= AIM OF THE TASK =
Start to finish, reproduce the records below with nothing missing.

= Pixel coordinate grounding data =
┌──
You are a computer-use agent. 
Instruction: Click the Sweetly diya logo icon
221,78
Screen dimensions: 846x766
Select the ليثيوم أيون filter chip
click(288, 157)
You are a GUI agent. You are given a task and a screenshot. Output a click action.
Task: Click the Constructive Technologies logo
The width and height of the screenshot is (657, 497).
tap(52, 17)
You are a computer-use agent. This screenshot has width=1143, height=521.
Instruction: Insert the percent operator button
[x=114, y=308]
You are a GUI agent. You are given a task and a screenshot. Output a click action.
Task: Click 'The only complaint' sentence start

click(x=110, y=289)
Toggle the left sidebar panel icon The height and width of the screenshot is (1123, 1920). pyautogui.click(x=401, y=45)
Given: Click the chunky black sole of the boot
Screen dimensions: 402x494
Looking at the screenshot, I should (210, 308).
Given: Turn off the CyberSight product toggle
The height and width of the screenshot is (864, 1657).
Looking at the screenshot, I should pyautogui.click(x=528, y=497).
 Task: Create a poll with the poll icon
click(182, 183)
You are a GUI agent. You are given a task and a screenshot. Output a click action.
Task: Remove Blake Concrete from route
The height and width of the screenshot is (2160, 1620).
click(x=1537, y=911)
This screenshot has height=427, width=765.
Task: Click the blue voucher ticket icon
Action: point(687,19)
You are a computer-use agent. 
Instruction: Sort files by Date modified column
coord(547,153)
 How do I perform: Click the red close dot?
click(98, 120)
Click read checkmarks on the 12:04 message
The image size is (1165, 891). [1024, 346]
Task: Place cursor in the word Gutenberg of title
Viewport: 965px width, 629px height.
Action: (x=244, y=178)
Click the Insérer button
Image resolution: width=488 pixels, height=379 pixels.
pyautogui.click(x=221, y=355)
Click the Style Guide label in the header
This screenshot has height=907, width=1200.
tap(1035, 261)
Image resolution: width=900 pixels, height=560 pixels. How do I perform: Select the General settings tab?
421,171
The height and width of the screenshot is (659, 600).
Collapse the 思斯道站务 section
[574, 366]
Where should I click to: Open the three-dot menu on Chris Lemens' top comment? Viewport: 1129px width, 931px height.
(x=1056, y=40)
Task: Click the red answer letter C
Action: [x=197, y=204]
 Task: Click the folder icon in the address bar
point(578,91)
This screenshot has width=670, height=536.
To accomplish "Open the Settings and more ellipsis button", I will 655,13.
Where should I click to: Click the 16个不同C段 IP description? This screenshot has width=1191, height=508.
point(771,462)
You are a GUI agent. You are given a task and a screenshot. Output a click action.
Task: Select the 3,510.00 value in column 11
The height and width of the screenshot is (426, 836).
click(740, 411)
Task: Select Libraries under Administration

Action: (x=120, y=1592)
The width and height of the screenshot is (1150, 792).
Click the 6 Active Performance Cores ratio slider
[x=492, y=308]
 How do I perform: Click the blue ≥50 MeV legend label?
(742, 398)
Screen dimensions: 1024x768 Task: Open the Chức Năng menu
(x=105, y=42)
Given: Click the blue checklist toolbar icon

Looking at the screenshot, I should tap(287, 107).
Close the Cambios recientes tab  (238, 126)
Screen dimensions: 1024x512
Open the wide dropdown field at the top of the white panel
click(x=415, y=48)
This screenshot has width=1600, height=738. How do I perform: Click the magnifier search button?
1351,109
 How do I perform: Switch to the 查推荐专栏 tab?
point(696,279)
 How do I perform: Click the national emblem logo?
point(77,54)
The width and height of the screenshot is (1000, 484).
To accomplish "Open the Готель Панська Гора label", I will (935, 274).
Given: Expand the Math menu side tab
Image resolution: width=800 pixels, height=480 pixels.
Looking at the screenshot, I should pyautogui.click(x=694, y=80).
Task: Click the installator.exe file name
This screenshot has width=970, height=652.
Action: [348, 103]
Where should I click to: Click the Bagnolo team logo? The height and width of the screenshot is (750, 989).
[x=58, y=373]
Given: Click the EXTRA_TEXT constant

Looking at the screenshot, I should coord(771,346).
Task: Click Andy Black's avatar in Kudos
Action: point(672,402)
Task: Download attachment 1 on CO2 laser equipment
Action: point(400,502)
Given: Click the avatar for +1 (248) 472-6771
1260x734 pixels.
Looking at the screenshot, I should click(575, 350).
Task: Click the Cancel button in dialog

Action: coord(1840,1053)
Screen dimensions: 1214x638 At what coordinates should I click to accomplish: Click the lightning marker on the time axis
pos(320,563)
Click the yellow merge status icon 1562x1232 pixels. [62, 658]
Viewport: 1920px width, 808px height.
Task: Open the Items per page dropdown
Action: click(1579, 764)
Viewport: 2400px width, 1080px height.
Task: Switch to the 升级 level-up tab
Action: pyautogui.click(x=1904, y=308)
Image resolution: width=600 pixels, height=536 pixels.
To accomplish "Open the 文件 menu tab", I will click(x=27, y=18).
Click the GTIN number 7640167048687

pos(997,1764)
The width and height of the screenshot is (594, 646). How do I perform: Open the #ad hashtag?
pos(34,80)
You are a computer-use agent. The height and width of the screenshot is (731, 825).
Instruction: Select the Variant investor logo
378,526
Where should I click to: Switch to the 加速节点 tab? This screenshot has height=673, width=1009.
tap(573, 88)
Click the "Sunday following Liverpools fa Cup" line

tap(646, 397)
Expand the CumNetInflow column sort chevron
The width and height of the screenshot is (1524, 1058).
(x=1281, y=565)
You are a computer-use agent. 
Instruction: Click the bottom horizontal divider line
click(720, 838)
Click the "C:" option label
└──
= RESPONSE =
You are a computer-use agent. 
Instruction: Click the Sweetly diya logo icon
221,78
Screen dimensions: 846x766
Select the ليثيوم أيون filter chip
click(288, 157)
You are a GUI agent. You are given a task and a screenshot. Output a click action.
Task: Click the Constructive Technologies logo
The width and height of the screenshot is (657, 497).
tap(52, 17)
You are a computer-use agent. This screenshot has width=1143, height=521.
Instruction: Insert the percent operator button
[x=114, y=308]
You are a GUI agent. You are given a task and a screenshot. Output a click action.
Task: Click 'The only complaint' sentence start

click(x=110, y=289)
Toggle the left sidebar panel icon The height and width of the screenshot is (1123, 1920). pyautogui.click(x=401, y=45)
Given: Click the chunky black sole of the boot
Screen dimensions: 402x494
Looking at the screenshot, I should (210, 308).
Given: Turn off the CyberSight product toggle
The height and width of the screenshot is (864, 1657).
Looking at the screenshot, I should pyautogui.click(x=528, y=497).
 Task: Create a poll with the poll icon
click(182, 183)
You are a GUI agent. You are given a task and a screenshot. Output a click action.
Task: Remove Blake Concrete from route
The height and width of the screenshot is (2160, 1620).
click(x=1537, y=911)
This screenshot has height=427, width=765.
Task: Click the blue voucher ticket icon
Action: point(687,19)
You are a computer-use agent. 
Instruction: Sort files by Date modified column
coord(547,153)
 How do I perform: Click the red close dot?
click(98, 120)
Click read checkmarks on the 12:04 message
The image size is (1165, 891). [1024, 346]
Task: Place cursor in the word Gutenberg of title
Viewport: 965px width, 629px height.
Action: (x=244, y=178)
Click the Insérer button
Image resolution: width=488 pixels, height=379 pixels.
pyautogui.click(x=221, y=355)
Click the Style Guide label in the header
This screenshot has height=907, width=1200.
tap(1035, 261)
Image resolution: width=900 pixels, height=560 pixels. How do I perform: Select the General settings tab?
421,171
The height and width of the screenshot is (659, 600).
Collapse the 思斯道站务 section
[574, 366]
Where should I click to: Open the three-dot menu on Chris Lemens' top comment? Viewport: 1129px width, 931px height.
(x=1056, y=40)
Task: Click the red answer letter C
Action: [x=197, y=204]
 Task: Click the folder icon in the address bar
point(578,91)
This screenshot has width=670, height=536.
To accomplish "Open the Settings and more ellipsis button", I will 655,13.
Where should I click to: Click the 16个不同C段 IP description? This screenshot has width=1191, height=508.
point(771,462)
You are a GUI agent. You are given a task and a screenshot. Output a click action.
Task: Select the 3,510.00 value in column 11
The height and width of the screenshot is (426, 836).
click(740, 411)
Task: Select Libraries under Administration

Action: (x=120, y=1592)
The width and height of the screenshot is (1150, 792).
Click the 6 Active Performance Cores ratio slider
[x=492, y=308]
 How do I perform: Click the blue ≥50 MeV legend label?
(742, 398)
Screen dimensions: 1024x768 Task: Open the Chức Năng menu
(x=105, y=42)
Given: Click the blue checklist toolbar icon

Looking at the screenshot, I should tap(287, 107).
Close the Cambios recientes tab  (238, 126)
Screen dimensions: 1024x512
Open the wide dropdown field at the top of the white panel
click(x=415, y=48)
This screenshot has width=1600, height=738. How do I perform: Click the magnifier search button?
1351,109
 How do I perform: Switch to the 查推荐专栏 tab?
point(696,279)
 How do I perform: Click the national emblem logo?
point(77,54)
The width and height of the screenshot is (1000, 484).
To accomplish "Open the Готель Панська Гора label", I will (935, 274).
Given: Expand the Math menu side tab
Image resolution: width=800 pixels, height=480 pixels.
Looking at the screenshot, I should pyautogui.click(x=694, y=80).
Task: Click the installator.exe file name
This screenshot has width=970, height=652.
Action: [348, 103]
Where should I click to: Click the Bagnolo team logo? The height and width of the screenshot is (750, 989).
[x=58, y=373]
Given: Click the EXTRA_TEXT constant

Looking at the screenshot, I should coord(771,346).
Task: Click Andy Black's avatar in Kudos
Action: point(672,402)
Task: Download attachment 1 on CO2 laser equipment
Action: point(400,502)
Given: Click the avatar for +1 (248) 472-6771
1260x734 pixels.
Looking at the screenshot, I should click(575, 350).
Task: Click the Cancel button in dialog

Action: coord(1840,1053)
Screen dimensions: 1214x638 At what coordinates should I click to accomplish: Click the lightning marker on the time axis
pos(320,563)
Click the yellow merge status icon 1562x1232 pixels. [62, 658]
Viewport: 1920px width, 808px height.
Task: Open the Items per page dropdown
Action: click(1579, 764)
Viewport: 2400px width, 1080px height.
Task: Switch to the 升级 level-up tab
Action: pyautogui.click(x=1904, y=308)
Image resolution: width=600 pixels, height=536 pixels.
To accomplish "Open the 文件 menu tab", I will click(x=27, y=18).
Click the GTIN number 7640167048687

pos(997,1764)
The width and height of the screenshot is (594, 646). How do I perform: Open the #ad hashtag?
pos(34,80)
You are a computer-use agent. The height and width of the screenshot is (731, 825).
Instruction: Select the Variant investor logo
378,526
Where should I click to: Switch to the 加速节点 tab? This screenshot has height=673, width=1009.
tap(573, 88)
Click the "Sunday following Liverpools fa Cup" line

tap(646, 397)
Expand the CumNetInflow column sort chevron
The width and height of the screenshot is (1524, 1058).
(x=1281, y=565)
You are a computer-use agent. 
Instruction: Click the bottom horizontal divider line
click(720, 838)
Click the "C:" option label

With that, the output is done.